(* :Title: MultiplierMethod *)
(* :Context: Optimization` *)
(* :Author: Jean-Christophe Culioli *)
(* :Email: culioli@cas.ensmp.fr *)
(* :Affiliation: Centre Automatique et Systemes, *)
(* Ecole des Mines de Paris, FRANCE *)
(* :Author: Joseph P. Skudlarek *)
(* :Affiliation: Cypress Semiconductor Corp *)
(* Data Communications Division *)
(* Beaverton, Oregon 97008 *)
(* :Summary:
This package provides the function MultiplierMethod
for minimization of a nonlinear objective function
subject to equality and / or inequality constraints.
*)
(* :Package Version: 1.93 *)
(* NB: update Version in Options if change *)
(* :Mathematica Version: 5.0 *)
(* :Copyright: Copyright 1994, J.-C Culioli,
Ecole des Mines de Paris, France
This package may be copied in its entirety for nonprofit
purposes only. Sale, other than for the direct cost of the
media, is prohibited. This copyright notice must accompany all
copies. *)
(* :Copyright: Copyright 2000-2002,2004 Joseph P. Skudlarek *)
(**********************************************************************)
(* TODO:
To allow warm/directed start: handle options
EqualityLambda -> initialValue
InequalityLambda -> initialValue
Consider returning history and/or iteration count.
*)
(**********************************************************************)
(* :History: V. 1.93, 13 June 2004, by Jskud : FindMinimum changed in
Mma 5.0, requiring rework. *)
(* :History: V. 1.92, 21 July 2002, by Jskud : add WRIGHT9 problem to
MultiplierMethod.nb, and reformat notebook a little; clarify
TODO task. *)
(* :History: V. 1.91, 17June 2002, by Jskud : reorder history, so most
recent is first. Make code more robust by Take 3 vice Drop -1
in SameTest for FixedPoint. Clean up some variable names. Add
TODO list. *)
(* :History: V. 1.9, 11 June 2002, by Jskud : correct two of the
example problems -- TP2 p. 25 solution was not optimal;
TP340 p. 161 was not well formed, so add constraints.

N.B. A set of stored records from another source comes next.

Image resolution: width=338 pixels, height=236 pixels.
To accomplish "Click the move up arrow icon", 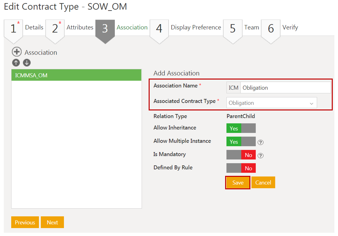I will click(16, 63).
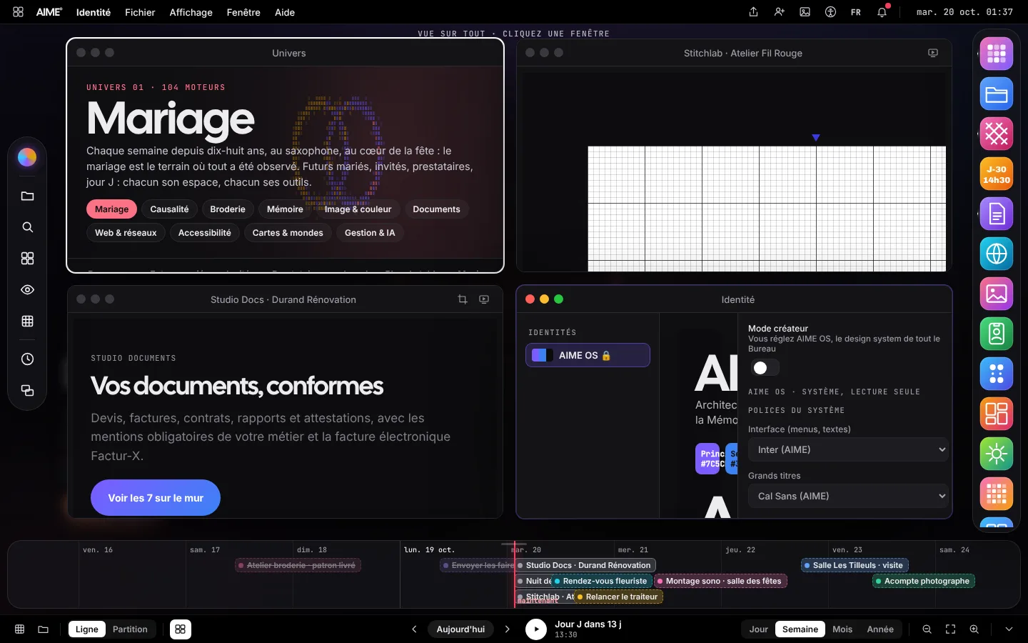This screenshot has width=1028, height=643.
Task: Click the crop icon in Studio Docs window
Action: point(463,299)
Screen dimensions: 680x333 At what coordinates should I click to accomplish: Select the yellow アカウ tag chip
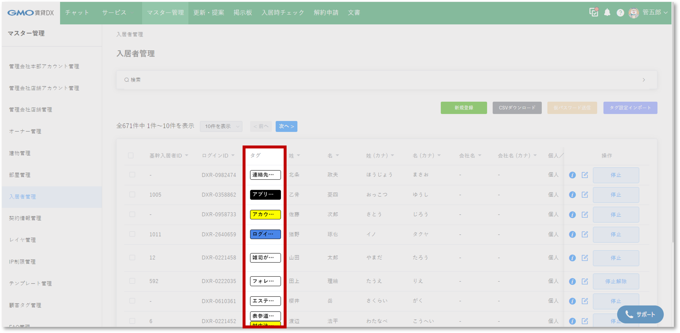point(265,215)

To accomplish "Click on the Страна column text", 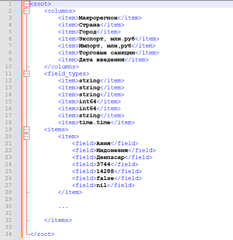I will point(89,25).
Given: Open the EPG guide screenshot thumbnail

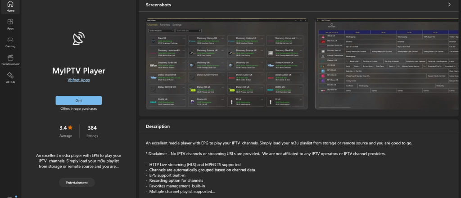Looking at the screenshot, I should tap(388, 63).
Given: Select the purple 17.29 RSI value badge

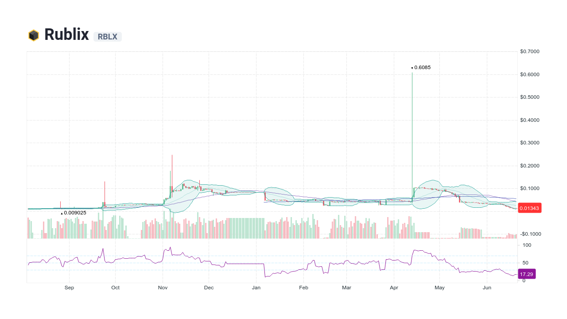Looking at the screenshot, I should 527,274.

Add Nocedal and Wright reference, and update comments in
OptimalityConditions. *)
(* :History: V. 1.8, 08 June 2002, by Jskud : ignore penalty stability
("ck") when computing a fixed point. Define Version::usage to
cause local definition and avoid spell1 warning. Fix typo in
comment *)
(* :History: V. 1.7, 27 February 2001, by Jskud : update copyright
notice; add Version to Options; update discussion to include
corrected summary; roll version number to ensure have
unambiguous release. *)
(* :History: V. 1.6, 24-26 February 2001, by Jskud : fix nasty FixUp
vice fixUp typo! (found while investigating suspect p (lambda)
values); return {nadm, nKKT, nslack} with DualParameters; add
comments justifying Derivative[0, 1][Max][0., theta_] :> 1
replacement; improve parchange messages for invalid parameter
values; add MultiplierMethodNotes; expand CheckConvergence and
MultiplierMethod usage messages. *)
(* :History: V. 1.5, 11 September 2000, by Jskud : Fixed bug: restore
message state to the way it was on entry. Fixed bug: allow
InnerIterations to be passed in as an option (determining the
max inner iteration value and passing it into
MultiplierMethodStep[] seemed to speed things up by about 10%).
Added caveat to usage "result is only a candidate solution",
when I discovered that minimizing x subject to no constraints
silently gave a bogus result. Added more keywords. Added
contact information for myself. Updated the associated
demonstration-and-verification notebook. Made yet another
editing pass through the file for wording and formating. Added
more comments. Verified package works in Mma 2.2, Mma 3.0, and
Mma 4.0. *)
(* :History: V. 1.4, 05 September 2000, by Jskud : Strengthened the
method by allowing Augmentation (the penalty weight, "c") to
optionally increase toward infinity by supporting
AugmentationGrowth. Pulled the computation of the gradient of
the augmented Lagrangian out of the inner loop -- seems to
reduce runtime by about 5%. More reformattting. Add more
keywords. Add more verbage to Limitations. *)
(* :History: V. 1.3, 04 September 2000, by Jskud : fixed bug checking
for satisfaction of inequality constraints, so no longer have
silently erroneous results; fixed bug checking for invalid
inequality-associated Lagrange multipliers ("nonposq"); fixed
bug checking for complementary slackness ("nonslackness");
remove hardwired tolerance setting, and set based on convergence
goal. Reformatted source to make code structure more apparent,
added comments, and removed redundent routine. Renamed "Grad"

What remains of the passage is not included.